Handling of failed jobs
After a job fails several times (depending on the configured number of retries ), the engine won’t execute it again. Instead, the job will be moved to a different table in the database called the dead letter table (ACT_RU_DEADLETTER_JOB). The dead letter is a common pattern in message passing systems.
Having all of them in a separate table helps finding the problematic jobs with a single and simple query. In addition to that, this partitioning of jobs improves the overall engine performance because failed jobs won’t have to be filtered out by queries from the async executor. Only Flowable 6 releases support this concept.
The big question is then what to do with the dead jobs.

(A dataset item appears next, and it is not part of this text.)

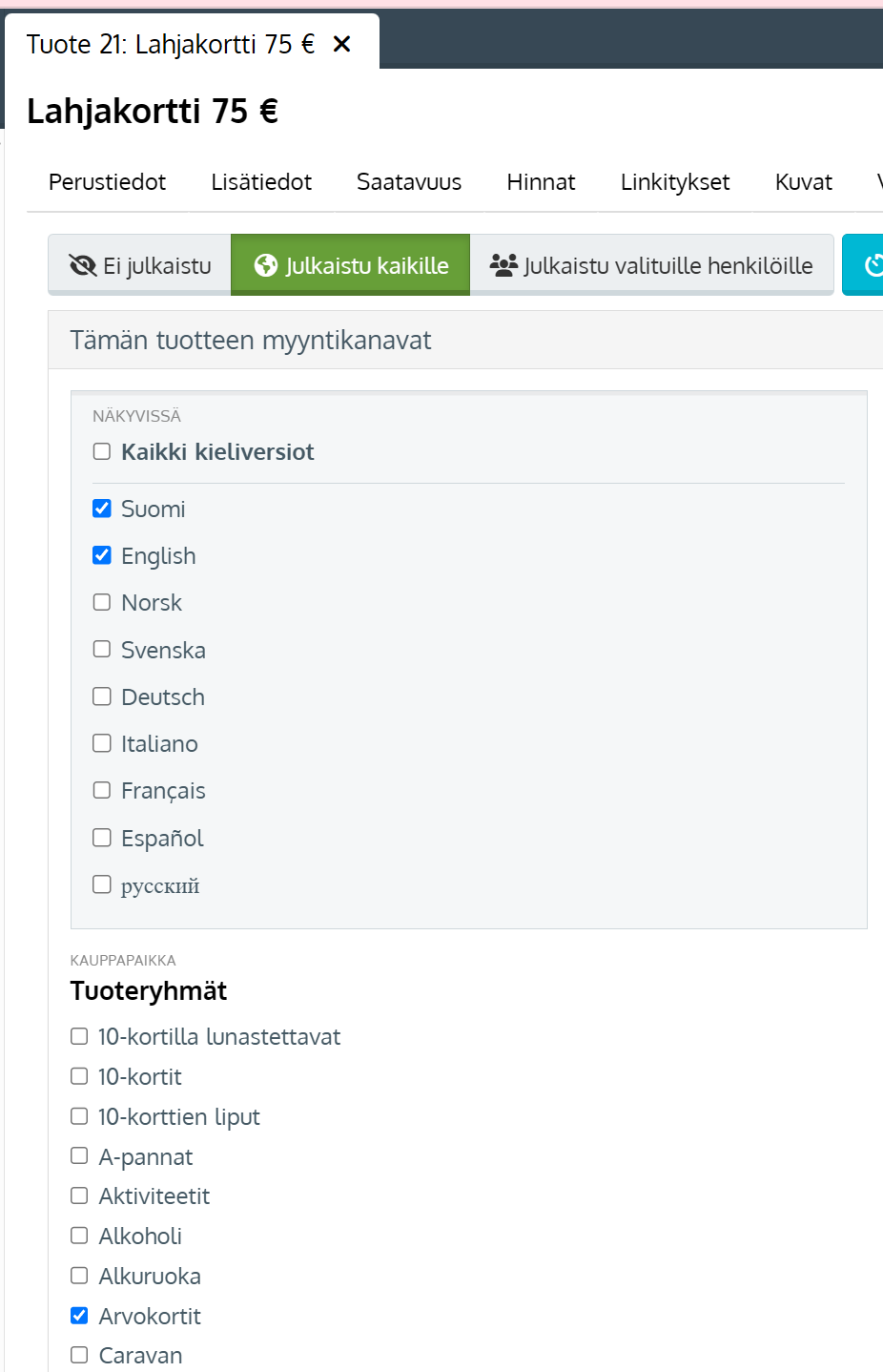Tick the Deutsch checkbox

102,696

Flowable provides two ways of bringing them back to life: programmatically and manually via UI.
Programmatically: Flowable provides an API to reanimate jobs, see org.flowable.engine.ManagementService#moveDeadLetterJobToExecutableJob(JobId, retries). The result of the execution is that the Job is moved back to the table containing the running Jobs (ACT_RU_JOB) and the number of retries set to the parameter value.
Manually: There is a section in the Flowable Admin App that displays the current list of jobs. On the right hand side, the Job type filter has an option to show only dead letter jobs. Once this filter is applied, the list will now display the number of remaining retries (zero) and the Exception that caused the job to fail:
When clicking on an entry, additional information will be shown and, on the right-hand side, possible actions. The first action, ‘Move job’ will move the job out of the dead letter table, so it will be queued again for execution. The second option, ‘Delete job’ will delete it, but then the associated process will be stuck and will need to be cleaned up.

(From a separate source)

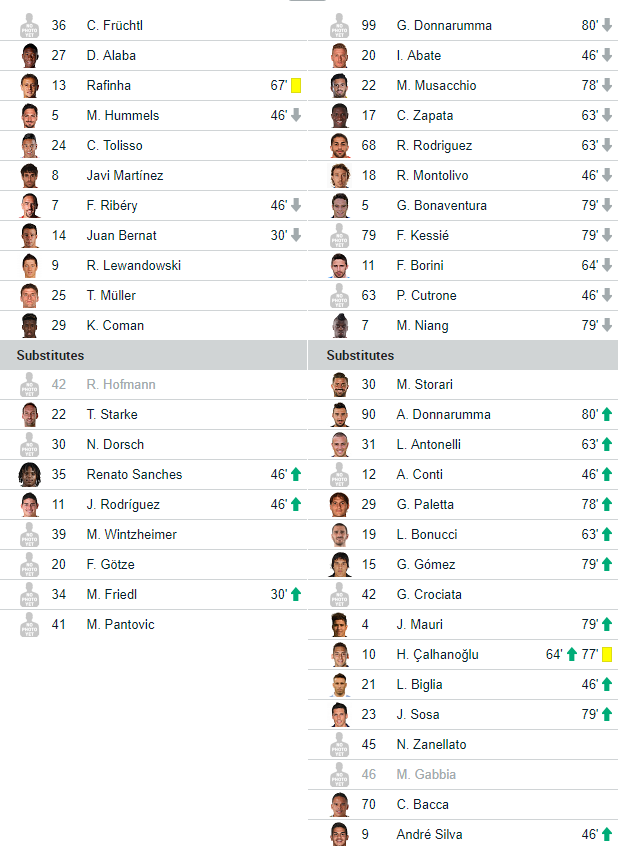
Task: Select F. Ribéry's photo thumbnail
Action: coord(30,205)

The most appropriate action to be taken is dependent on your use case and the nature of the exception. Flowable provides you the tools and infrastructure, but the error handling strategy is decided entirely by the requirements and the development team.
- Failures in the communication, server down, unreliable network will throw easily recognizable exceptions: timeouts, network or I/O exceptions. In this case, triggering the Job again usually solves the issue, given the infrastructure is properly working again. A backend component could be written that periodically checks the dead letter jobs and, based on the exception type of a job, move it back to the regular job table.

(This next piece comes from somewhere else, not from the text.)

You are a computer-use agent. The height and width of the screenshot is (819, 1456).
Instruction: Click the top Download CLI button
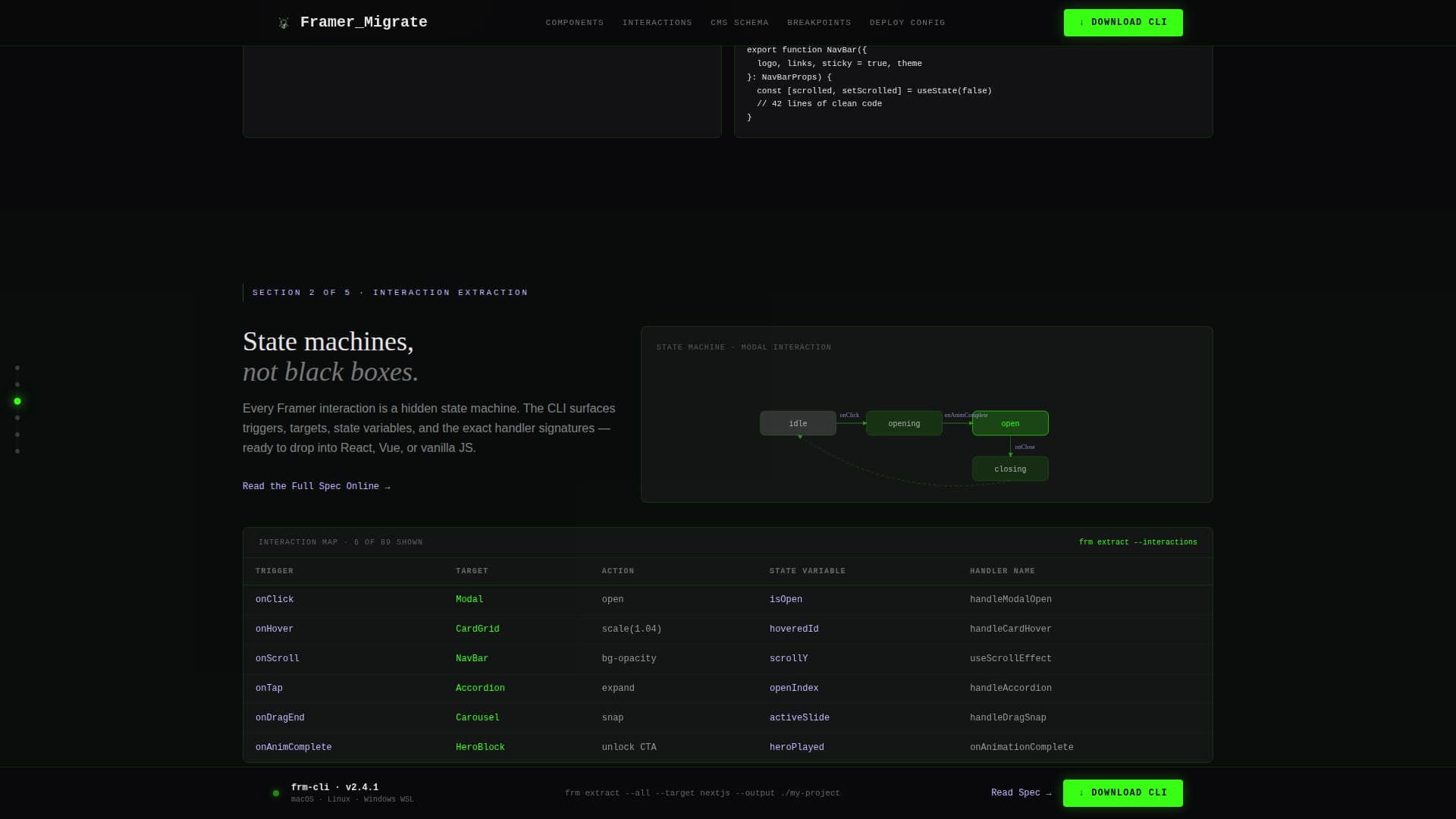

- ServiceTasks that call backend services whose implementation is buggy won’t succeed even if they’re retried multiple times. In this case, the bug has to be fixed first and then the job reactivated. If it was properly fixed, the process will normally continue its execution.
- If the failed task is not critical, for instance a mail notification could not be sent but your Customer Care already called the client, the job could be deleted to avoid sending a redundant confirmation.
 See documentation, parameter asyncExecutorNumberOfRetries.